Aim of the exercise: State the number of lines in the records that contain "empty", with no other words.

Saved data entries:
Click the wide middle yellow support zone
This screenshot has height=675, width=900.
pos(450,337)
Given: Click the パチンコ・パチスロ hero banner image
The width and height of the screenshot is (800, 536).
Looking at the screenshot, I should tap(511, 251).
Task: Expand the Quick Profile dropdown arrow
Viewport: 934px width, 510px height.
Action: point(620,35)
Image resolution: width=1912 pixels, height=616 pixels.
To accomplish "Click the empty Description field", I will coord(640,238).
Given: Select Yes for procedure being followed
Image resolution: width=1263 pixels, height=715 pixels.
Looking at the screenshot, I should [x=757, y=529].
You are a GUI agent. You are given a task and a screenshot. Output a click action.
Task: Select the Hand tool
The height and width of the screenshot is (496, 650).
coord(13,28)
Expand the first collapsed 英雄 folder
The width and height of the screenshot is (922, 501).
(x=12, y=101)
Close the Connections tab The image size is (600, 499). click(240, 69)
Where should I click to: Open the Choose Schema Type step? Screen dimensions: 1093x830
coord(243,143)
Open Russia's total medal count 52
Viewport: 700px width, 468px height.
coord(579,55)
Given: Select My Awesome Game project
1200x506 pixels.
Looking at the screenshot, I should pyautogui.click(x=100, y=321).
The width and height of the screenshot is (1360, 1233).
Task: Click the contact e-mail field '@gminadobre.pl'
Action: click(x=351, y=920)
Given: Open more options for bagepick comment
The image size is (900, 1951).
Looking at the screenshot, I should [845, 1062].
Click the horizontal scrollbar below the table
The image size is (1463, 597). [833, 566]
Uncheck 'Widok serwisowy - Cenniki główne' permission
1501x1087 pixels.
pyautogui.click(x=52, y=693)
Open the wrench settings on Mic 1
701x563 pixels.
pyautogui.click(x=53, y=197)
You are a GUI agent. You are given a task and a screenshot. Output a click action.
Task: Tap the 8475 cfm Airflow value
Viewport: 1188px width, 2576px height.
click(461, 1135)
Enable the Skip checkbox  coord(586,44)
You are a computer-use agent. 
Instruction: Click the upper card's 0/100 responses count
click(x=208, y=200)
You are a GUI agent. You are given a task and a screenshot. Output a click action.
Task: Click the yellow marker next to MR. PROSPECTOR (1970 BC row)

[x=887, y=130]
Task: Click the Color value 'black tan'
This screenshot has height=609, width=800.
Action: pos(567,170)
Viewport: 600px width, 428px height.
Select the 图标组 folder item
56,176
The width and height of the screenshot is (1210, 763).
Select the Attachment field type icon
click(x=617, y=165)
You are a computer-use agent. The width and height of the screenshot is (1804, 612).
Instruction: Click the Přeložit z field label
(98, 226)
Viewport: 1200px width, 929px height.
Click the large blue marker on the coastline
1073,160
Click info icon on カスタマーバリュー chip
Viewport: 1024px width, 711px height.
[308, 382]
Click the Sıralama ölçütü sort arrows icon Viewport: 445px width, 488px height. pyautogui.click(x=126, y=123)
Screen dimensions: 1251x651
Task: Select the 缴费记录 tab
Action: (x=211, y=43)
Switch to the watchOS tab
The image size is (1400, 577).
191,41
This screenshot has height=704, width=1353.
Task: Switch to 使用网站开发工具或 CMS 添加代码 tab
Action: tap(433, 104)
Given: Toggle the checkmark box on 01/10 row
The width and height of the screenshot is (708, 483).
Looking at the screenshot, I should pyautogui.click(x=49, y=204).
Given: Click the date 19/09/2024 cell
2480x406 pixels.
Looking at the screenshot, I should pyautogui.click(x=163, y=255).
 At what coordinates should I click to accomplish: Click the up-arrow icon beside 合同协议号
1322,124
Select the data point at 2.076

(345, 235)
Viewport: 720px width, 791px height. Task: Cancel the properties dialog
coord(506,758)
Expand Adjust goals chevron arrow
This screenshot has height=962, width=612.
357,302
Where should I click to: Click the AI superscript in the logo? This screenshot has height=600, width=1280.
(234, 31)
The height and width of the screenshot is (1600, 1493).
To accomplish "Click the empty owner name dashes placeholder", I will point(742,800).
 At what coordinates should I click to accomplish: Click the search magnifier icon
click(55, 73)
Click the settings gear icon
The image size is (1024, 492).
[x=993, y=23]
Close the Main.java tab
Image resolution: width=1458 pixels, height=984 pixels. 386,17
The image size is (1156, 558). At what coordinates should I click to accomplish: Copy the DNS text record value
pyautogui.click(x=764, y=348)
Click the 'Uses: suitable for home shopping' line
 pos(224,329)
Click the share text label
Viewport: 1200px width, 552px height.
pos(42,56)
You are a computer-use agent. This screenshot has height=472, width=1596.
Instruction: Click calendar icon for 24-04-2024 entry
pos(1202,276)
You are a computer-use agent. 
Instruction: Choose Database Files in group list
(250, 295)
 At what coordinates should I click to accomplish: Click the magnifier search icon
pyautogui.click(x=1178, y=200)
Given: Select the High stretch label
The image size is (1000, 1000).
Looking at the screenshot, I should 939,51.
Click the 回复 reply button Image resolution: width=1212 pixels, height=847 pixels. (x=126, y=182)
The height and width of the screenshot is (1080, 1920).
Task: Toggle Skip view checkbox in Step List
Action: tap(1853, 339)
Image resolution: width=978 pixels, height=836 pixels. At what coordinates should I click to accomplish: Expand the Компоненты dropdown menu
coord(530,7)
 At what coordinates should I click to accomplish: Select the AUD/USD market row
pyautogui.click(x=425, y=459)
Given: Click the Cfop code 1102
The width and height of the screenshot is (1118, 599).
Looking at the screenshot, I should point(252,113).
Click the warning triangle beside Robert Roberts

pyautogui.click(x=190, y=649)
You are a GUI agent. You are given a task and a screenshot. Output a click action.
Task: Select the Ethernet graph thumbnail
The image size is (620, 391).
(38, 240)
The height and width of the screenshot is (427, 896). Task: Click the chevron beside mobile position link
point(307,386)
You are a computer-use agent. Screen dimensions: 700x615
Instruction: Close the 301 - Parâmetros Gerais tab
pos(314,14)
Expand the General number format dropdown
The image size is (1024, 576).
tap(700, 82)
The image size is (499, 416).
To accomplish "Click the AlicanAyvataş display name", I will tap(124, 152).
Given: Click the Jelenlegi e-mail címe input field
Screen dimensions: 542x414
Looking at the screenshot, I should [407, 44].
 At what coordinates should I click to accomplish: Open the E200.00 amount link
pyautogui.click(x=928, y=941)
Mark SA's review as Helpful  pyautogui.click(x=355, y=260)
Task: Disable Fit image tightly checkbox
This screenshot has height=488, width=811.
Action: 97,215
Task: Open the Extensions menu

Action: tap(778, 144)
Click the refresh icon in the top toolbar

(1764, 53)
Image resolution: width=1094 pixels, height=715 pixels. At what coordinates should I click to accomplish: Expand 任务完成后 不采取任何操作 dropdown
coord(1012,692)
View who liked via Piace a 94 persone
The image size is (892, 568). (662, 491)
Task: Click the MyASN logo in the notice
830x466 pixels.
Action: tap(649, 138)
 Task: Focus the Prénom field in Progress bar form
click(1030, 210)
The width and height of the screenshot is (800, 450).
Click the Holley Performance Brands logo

Written response: 2